ShannonMVT September 21st, 2008 08:31 AM

Lots of :dothug: to all you ladies.

Beckie, I'm sorry TTC has to be so worrysome for you. :( I wish your problem was something you could "fix" so that you would not have any more losses.


mary30 September 21st, 2008 02:03 PM

Groovy Mama.... We are both alike !!! Not that it is good or anything,but I have had three miscarriages in Septmeber. If I do not get pregnant before January i will wait until next september. I will not be pregnant during this month. This is not a good month for us.


For me I am stilling waiting my my first cycle after my miscarriage. I keep going back in forth in my mind "do I want to get pregnant again " I have three beautiful children already. can I go through the pain of another loss. I know I am strong and I know that we will try again soon. It is just hard. I was doing so good this last pregnancy. Only gainging 6 lbs . Oh well I guess.



fairy9800 September 22nd, 2008 06:04 AM

I'm on a break from TTC though we aren't preventing either.

I've noticed the last couple of days that I am getting the yearning deep inside to go 100% into TTC again. I think it has to do with the fact that my second due date is tomorrow.

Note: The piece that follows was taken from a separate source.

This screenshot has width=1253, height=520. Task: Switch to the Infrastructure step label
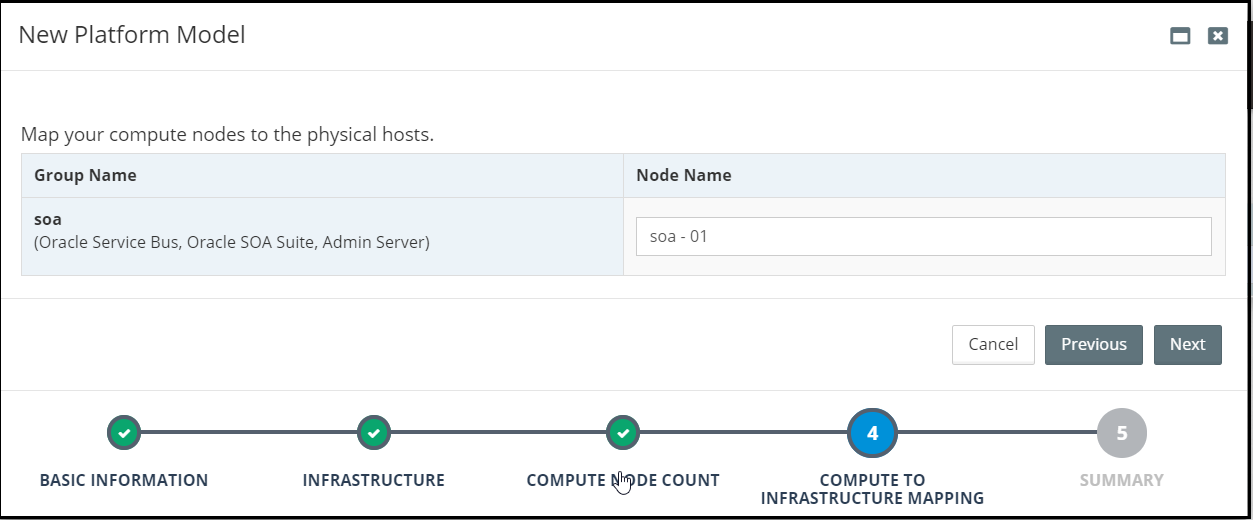373,480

auntmeme September 22nd, 2008 08:05 AM

I have been doing ok. Today sucks....I should be 40w pg today. Not a good day for me...

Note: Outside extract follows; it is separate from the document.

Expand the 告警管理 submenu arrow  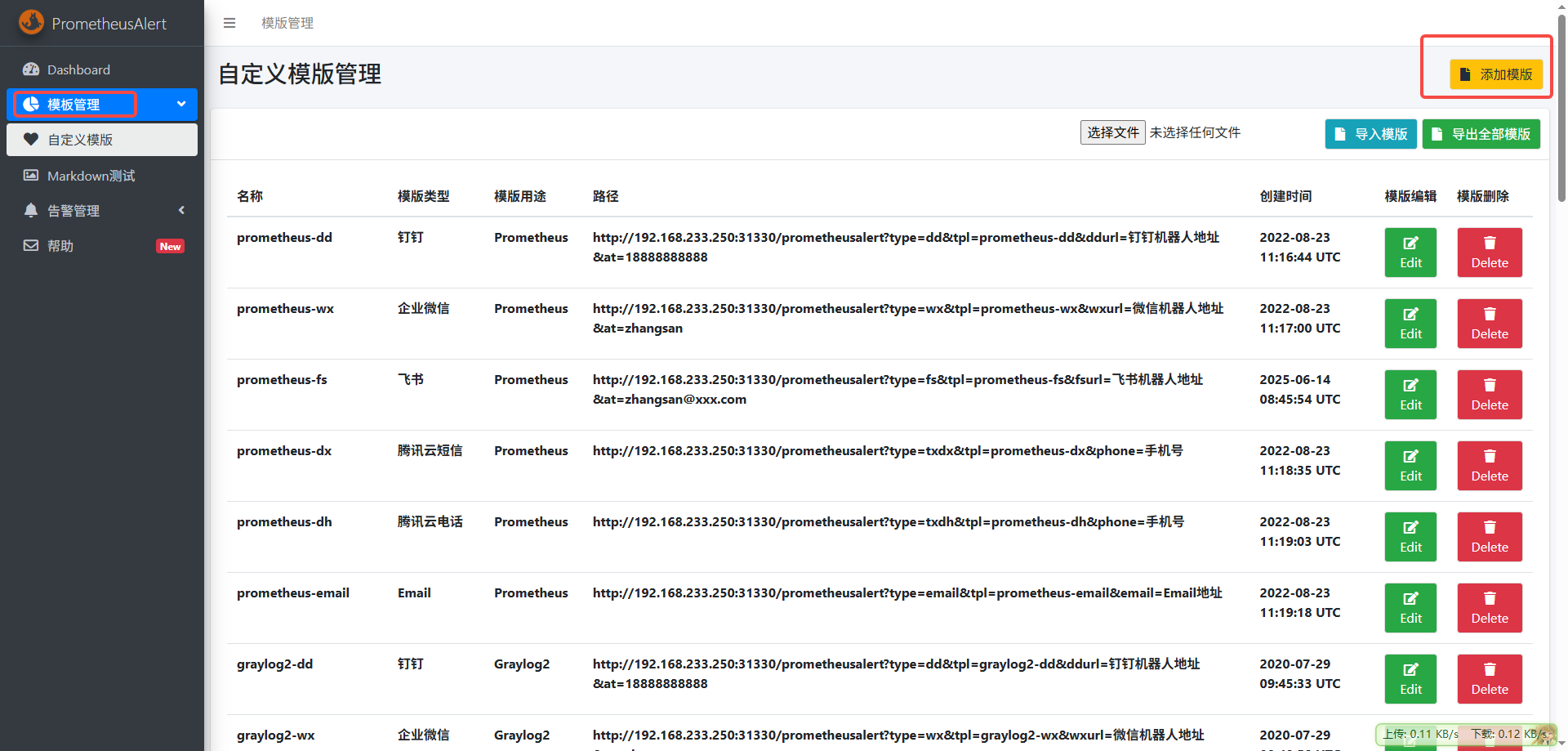(x=181, y=210)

Besides today...I am ok. I could have typed Beckie's post. That is me. Although DH and I decided to TTC after Syd was a yr old, it was not an easy decision. And....when we decided to TTC we were already pg. This last pg was an "OMG, I am PG!!!". We were not TTC, but not preventing either. Hit us by surprise.

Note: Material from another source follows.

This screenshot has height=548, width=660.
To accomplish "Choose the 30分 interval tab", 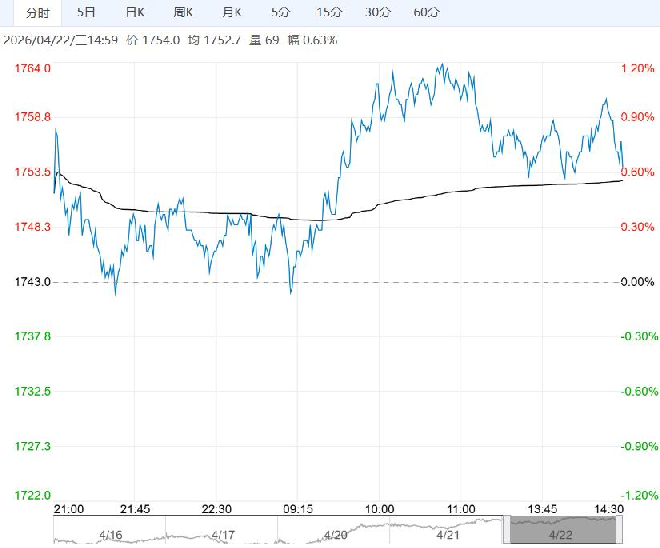I will (377, 13).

We will TTC again....when, I am not sure.


4iris September 22nd, 2008 08:13 AM

I'm in a pretty "settled" place. I know we're done TTC, even had DH snipped last Nov. I know why we lost our angels, so that helped a lot with my healing. The only thing that still really bothers me is AF. She's much worse now than she used to be and I'm actually waiting to hear back from the nurse to see if we can do anything about it (can't take meds/IUD, so those aren't options for me). Because AF is much worse, it's almost a monthly reminder of my first (natural) loss - almost exactly - and that's been a little rough. But overall, I'm settled and moving forward.

Gaby&Emmy'sMama September 22nd, 2008 02:00 PM

.... at this stage, I feel that I am healed from 3 of my 4 losses.... the only one I still have some problems with is my ectopic pregnancy.... I am definately a lot more healed than I was 3 months ago, but am not as healed as my other losses

mom2njia September 27th, 2008 03:32 PM

I am back at the beginning after having another loss. I feel like I have dealt with the loss last July and the loss/blighted ovum this May. I am not sure I will ever get over Kai's death entirely. This loss (still happening now) is still raw. And all of the losses bring back the feelings of losing Kai.

VegasMom September 28th, 2008 07:04 AM

I am in a good place. I am done TTC, we have two great boys and 7 angels and that's enough for us. Now that I work in the ER I see patients weekly who are there because of m/c and know there is no way I could go through that again so it's best to end it here.

HippyMomOf4 October 11th, 2008 11:30 AM

I'm doing pretty well actually, my two EDD just passed and that was of course a very hard time for me, but i made it through and i'm just trying to focus on my two girls! Isis started preschool so that helped me focus more on that then my losses. We are planning IUI for December since the RE seems to think i will get my sticky bean that way! I'm excited to find out the for sure plan October 27th!

DawnN October 11th, 2008 07:36 PM

I have my days when I wonder and think about what could have been. Sometimes out of the clear blue, something will hit me and I'll tear up. But I'm enjoying my two miracle babies here on earth. We are done ttc. I had thought about one more, but with our ages and all, dh and I have decided to not ttc again. We are blessed with Sarah and Benjamin.

esparando para bebé November 24th, 2008 10:39 AM

Right now, I'm kind of in Limbo. I have ok days, not-so-good days, and horrible days. I'm really not looking forward to the holidays this year.